I haven't tried Sinatra as suggested by some of your other commenters so I'll take a look at that.


From: Eric Meyer (Mar 26 2009, at 05:46)

Hey Tim, could you maybe link to a copy of the page of HTML that thing produces? I'd be interested in seeing it, and it would serve as an interesting bit of "here's what Rack does for you" documentation.


From: John Hart (Mar 26 2009, at 10:17)

Based on my limited research, Perl's Catalyst framework goes further up the stack, but at its lowest level looks pretty similar to how you describe Rack.

Paths are mapped to subs using annotation, be they literal:

sub bar : Path('foo/bar') {...}

or regexps:

sub bar : Regex('^item(\d+)/order(\d+)$') {}


From: Matt Todd (Mar 26 2009, at 14:36)

I think it's important to mention that deployment is very simple for Rack apps with Phusion Passenger (an Apache mod_rack module, essentially).

Also, check out this Rack-based framework I wrote in about 150 lines of code; it's called, pardon my language, Fuck: http://github.com/mtodd/fuck

A simplistic example of the power that Rack gives for creating clean frameworks beyond your common MVC mega-framework.

▸ **Exercise**
Continue the comment thread about Rack above, beginning immediately after its final sentence.

▸ **Given information**
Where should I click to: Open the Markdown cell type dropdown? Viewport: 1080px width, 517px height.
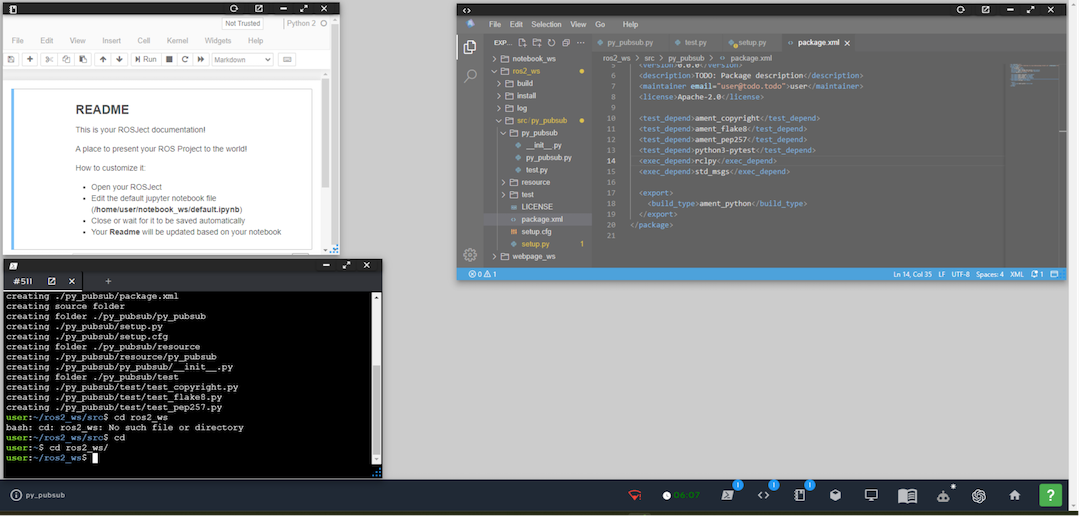[242, 59]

▸ **Task response**
Lastly, Rack middleware are an important part to why Rack is so great for framework/utility developers and to application developers alike: they solve a great number of common idiomatic problems easily and consistently, and do so in ways that are easily layered and added to existing Rack-based apps!


From: Jochen Kupperschmidt (Mar 26 2009, at 16:00)

I have a Python background and the introduction of WSGI really made me happy. Seeing Rack gain popularity in the Ruby world is good news.

As opposed to WSGI, Rack only passes the environment mapping to the app, which is nice. There have been plans for an updated version of WSGI that drops the `start_response` callable altogether for quite a while, but it will take some time and effort to make that happen on a common and widespread basis.

Oh, and at least for Python, the environment mapping is mostly what CGI will use, but including some additional items like file streams for input and errors as well as information if the app uses multiple threads or processes and if it maybe run more than once.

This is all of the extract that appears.